Il est régulièrement reproché à la FAE, comme à bien d'autres forces d'opposition dans ce pays, de ne pas être aussi une force de proposition.

Or la FAE a pris l'année passée le temps pour poser sur la quarantaine de pages de cette brochure ses réflexions sur l'évolution du système universitaire suisse et pour aboutir à un certain nombre de propositions.

Je me propose de vous les présenter aujourd'hui à l'occasion de la publication de ce texte. Dans l'optique d'un accès plus démocratique à l'université, il convient d'assouplir les conditions imposées aux non titulaires de maturité (notamment pas l'introduction d'entretiens de motivations). Je note au passage que les dites conditions sont en passe d'être justement rendues plus restrictives avec le projet de chapitre de loi commun entre les Universités de Lausanne et de Genève.

Les taxes d'inscriptions doivent être supprimées. Seulement, comme le coût des études dépasse de loin le seul montant de ces prélèvements, il convient de développer le système de bourses d'études pour toute personne en ayant le besoin.

De façon à ne pas discriminer les étudiantes et les étudiants parents, les crèches doivent être agrandies pour répondre aux besoins largement supérieurs à l'offre actuelle.

De manière plus générale, les plans d'études doivent être assouplis pour permettre à toutes et tous de concilier vie professionnelle, vie privée et études. Dans le même sens, la formation continue doit être développée avec pour objectif principal une ouverture d'esprit et de sens critique, et pas uniquement de perfectionnement professionnel.

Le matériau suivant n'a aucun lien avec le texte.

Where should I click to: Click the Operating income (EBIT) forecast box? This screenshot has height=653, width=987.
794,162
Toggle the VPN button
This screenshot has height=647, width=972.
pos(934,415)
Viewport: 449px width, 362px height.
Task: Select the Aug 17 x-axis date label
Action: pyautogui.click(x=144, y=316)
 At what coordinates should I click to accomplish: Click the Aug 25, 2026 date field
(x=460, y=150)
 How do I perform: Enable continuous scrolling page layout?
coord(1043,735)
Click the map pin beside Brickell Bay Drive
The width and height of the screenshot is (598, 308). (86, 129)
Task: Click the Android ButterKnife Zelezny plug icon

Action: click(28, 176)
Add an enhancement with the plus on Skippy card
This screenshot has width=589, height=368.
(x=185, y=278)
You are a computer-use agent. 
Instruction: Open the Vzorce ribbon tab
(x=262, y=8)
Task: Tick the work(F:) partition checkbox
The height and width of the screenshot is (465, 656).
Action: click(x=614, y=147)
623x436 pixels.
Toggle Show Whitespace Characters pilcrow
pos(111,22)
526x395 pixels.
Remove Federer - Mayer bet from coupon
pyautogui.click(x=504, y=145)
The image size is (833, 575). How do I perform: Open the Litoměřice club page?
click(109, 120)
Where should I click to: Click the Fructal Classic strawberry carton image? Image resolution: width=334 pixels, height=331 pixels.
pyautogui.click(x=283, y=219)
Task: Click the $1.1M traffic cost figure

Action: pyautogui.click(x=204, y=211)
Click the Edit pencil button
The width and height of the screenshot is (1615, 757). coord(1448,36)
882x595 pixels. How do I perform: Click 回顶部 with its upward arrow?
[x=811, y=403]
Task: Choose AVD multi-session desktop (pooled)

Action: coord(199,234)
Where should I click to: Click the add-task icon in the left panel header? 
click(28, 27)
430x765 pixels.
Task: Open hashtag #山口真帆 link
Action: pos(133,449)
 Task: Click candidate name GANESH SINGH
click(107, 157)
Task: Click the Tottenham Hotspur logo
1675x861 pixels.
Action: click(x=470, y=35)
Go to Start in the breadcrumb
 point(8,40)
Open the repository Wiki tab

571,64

Pour véritablement répondre aux besoins de formation, les décisions concernant l'avenir de l'université (de la construction des bâtiments au développement de nouveaux enseignements en passant par les plans financiers) doivent être prises le plus démocratiquement possible : c'est-à-dire en partant de l'établissement des besoins par les salariées, les salariés, les usagères et usagers de l'Université, pour aboutir à un débat au sein des parlements concernés. Cette optique s'inscrit à l'envers complet de la Nouvelle gestion publique qui prescrit que les autorités politiques (quand ce n'est pas les entreprises privées) définissent les objectifs et que l'université se contente de gérer son fonctionnement.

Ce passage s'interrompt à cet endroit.